- The problem
Retype, word for word, every line from the one holding "Task: Click the shell scrollbar up arrow" through the one holding "Given: Click the example" in the entries below, both included, and only those lines.

--- START ---

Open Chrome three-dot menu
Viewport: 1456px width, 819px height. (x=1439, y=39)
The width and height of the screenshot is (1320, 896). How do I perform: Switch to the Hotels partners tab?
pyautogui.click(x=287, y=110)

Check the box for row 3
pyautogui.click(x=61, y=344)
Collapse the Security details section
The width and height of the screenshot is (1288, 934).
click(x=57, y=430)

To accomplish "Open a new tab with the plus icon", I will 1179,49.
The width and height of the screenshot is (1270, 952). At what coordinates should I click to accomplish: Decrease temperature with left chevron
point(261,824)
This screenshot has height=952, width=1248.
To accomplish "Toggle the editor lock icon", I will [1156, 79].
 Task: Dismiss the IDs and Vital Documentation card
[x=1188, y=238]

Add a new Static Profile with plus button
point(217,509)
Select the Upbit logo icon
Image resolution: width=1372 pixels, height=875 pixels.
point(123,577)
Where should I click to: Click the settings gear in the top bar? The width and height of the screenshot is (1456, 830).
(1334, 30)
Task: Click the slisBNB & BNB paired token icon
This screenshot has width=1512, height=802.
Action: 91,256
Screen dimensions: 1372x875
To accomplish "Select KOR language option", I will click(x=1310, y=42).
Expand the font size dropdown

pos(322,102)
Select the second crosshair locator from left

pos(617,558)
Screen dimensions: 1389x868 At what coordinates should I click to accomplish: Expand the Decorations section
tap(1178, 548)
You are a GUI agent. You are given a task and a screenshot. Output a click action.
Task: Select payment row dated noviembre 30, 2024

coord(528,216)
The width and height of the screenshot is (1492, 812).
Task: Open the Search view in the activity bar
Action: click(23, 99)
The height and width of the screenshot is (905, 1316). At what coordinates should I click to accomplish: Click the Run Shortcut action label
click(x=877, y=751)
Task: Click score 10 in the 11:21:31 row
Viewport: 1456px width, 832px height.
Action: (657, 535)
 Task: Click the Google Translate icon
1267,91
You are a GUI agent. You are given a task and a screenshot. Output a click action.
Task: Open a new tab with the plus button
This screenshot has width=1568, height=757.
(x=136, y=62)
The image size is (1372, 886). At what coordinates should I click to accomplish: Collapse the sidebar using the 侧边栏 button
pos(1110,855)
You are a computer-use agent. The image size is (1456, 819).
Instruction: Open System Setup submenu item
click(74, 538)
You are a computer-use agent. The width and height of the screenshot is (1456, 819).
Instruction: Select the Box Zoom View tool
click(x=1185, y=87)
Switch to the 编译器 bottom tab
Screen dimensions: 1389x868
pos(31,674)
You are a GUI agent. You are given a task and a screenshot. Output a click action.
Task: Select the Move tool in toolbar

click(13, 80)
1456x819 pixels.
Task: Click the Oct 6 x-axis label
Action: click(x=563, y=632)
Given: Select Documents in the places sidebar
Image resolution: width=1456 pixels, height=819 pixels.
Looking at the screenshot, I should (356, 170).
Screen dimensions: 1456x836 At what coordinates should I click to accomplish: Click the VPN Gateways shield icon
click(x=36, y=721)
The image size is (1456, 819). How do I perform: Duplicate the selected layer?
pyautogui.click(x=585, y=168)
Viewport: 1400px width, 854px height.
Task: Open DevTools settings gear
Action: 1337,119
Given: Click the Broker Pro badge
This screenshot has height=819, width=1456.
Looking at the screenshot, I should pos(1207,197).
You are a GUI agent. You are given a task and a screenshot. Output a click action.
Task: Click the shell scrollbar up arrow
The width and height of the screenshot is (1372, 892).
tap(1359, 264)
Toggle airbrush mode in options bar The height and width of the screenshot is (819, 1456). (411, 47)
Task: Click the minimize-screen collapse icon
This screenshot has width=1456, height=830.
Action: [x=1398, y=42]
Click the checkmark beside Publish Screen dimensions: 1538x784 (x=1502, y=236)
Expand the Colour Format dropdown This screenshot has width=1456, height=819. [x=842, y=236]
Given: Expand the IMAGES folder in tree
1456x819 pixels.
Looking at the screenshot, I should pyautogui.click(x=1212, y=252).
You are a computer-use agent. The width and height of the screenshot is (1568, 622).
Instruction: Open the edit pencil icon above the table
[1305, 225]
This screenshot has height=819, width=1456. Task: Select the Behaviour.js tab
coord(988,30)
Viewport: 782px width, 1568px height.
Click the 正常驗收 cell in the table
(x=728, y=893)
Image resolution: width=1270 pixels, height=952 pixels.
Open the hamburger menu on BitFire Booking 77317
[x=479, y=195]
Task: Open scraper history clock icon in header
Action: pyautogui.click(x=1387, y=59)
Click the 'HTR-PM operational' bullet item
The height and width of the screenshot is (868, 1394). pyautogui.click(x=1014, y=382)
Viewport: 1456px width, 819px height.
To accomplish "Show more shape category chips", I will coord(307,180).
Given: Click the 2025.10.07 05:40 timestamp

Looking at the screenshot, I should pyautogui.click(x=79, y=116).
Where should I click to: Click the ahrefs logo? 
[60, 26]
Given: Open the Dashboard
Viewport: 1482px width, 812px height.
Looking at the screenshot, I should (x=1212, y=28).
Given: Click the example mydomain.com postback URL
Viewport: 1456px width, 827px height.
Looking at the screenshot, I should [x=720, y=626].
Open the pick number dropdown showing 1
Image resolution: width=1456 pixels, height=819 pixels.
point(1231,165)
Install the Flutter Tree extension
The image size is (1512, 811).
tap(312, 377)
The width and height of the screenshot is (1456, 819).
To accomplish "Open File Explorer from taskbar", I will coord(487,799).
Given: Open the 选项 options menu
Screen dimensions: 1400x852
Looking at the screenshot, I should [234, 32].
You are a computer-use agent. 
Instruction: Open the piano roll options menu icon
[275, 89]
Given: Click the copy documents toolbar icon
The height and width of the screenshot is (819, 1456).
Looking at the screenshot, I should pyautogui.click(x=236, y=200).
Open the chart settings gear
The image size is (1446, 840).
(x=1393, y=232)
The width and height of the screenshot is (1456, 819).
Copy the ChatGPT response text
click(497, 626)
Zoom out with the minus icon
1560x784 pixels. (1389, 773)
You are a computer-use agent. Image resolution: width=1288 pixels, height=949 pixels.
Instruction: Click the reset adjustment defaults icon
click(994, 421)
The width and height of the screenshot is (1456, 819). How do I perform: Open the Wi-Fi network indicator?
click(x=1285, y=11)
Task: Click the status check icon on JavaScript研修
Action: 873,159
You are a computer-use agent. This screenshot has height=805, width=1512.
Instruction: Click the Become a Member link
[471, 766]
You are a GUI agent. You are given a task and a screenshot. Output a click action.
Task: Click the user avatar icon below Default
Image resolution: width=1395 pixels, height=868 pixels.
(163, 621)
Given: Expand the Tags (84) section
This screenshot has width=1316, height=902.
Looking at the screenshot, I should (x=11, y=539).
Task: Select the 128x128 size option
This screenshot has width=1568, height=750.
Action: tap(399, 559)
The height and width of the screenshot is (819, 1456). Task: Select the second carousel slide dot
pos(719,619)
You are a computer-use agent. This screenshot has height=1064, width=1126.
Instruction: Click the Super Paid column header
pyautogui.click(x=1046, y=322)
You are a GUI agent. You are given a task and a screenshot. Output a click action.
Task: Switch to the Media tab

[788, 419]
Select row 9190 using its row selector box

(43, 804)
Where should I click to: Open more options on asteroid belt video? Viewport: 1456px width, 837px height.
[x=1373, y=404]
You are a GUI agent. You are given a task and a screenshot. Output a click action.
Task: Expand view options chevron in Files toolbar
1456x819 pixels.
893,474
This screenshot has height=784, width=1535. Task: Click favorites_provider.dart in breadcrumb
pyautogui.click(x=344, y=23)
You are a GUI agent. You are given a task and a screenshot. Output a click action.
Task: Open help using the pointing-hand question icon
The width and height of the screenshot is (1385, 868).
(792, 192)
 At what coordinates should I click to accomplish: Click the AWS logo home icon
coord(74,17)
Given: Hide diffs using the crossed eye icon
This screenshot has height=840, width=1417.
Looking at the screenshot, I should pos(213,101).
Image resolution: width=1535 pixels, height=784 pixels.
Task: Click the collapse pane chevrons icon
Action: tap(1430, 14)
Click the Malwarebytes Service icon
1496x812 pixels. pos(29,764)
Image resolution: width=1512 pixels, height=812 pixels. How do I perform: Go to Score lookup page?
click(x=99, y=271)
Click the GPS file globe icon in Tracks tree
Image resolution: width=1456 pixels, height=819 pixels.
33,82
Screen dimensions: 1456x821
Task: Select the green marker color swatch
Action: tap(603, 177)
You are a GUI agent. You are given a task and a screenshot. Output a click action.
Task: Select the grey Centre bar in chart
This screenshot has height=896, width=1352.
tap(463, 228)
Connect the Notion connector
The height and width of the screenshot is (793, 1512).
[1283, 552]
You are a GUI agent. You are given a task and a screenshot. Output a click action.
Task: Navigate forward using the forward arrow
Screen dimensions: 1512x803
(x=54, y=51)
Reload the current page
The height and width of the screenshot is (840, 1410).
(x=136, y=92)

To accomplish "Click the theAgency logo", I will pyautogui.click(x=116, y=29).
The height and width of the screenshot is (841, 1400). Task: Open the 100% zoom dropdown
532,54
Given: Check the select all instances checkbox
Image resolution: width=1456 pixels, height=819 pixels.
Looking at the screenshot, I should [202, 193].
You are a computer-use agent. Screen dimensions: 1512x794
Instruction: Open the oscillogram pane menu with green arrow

--- END ---

- Answer below
Task: Click the shell scrollbar up arrow
The width and height of the screenshot is (1372, 892).
tap(1359, 264)
Toggle airbrush mode in options bar The height and width of the screenshot is (819, 1456). (411, 47)
Task: Click the minimize-screen collapse icon
This screenshot has width=1456, height=830.
Action: [x=1398, y=42]
Click the checkmark beside Publish Screen dimensions: 1538x784 (x=1502, y=236)
Expand the Colour Format dropdown This screenshot has width=1456, height=819. [x=842, y=236]
Given: Expand the IMAGES folder in tree
1456x819 pixels.
Looking at the screenshot, I should pyautogui.click(x=1212, y=252).
You are a computer-use agent. The width and height of the screenshot is (1568, 622).
Instruction: Open the edit pencil icon above the table
[1305, 225]
This screenshot has height=819, width=1456. Task: Select the Behaviour.js tab
coord(988,30)
Viewport: 782px width, 1568px height.
Click the 正常驗收 cell in the table
(x=728, y=893)
Image resolution: width=1270 pixels, height=952 pixels.
Open the hamburger menu on BitFire Booking 77317
[x=479, y=195]
Task: Open scraper history clock icon in header
Action: pyautogui.click(x=1387, y=59)
Click the 'HTR-PM operational' bullet item
The height and width of the screenshot is (868, 1394). pyautogui.click(x=1014, y=382)
Viewport: 1456px width, 819px height.
To accomplish "Show more shape category chips", I will coord(307,180).
Given: Click the 2025.10.07 05:40 timestamp

Looking at the screenshot, I should pyautogui.click(x=79, y=116).
Where should I click to: Click the ahrefs logo? 
[60, 26]
Given: Open the Dashboard
Viewport: 1482px width, 812px height.
Looking at the screenshot, I should (x=1212, y=28).
Given: Click the example mydomain.com postback URL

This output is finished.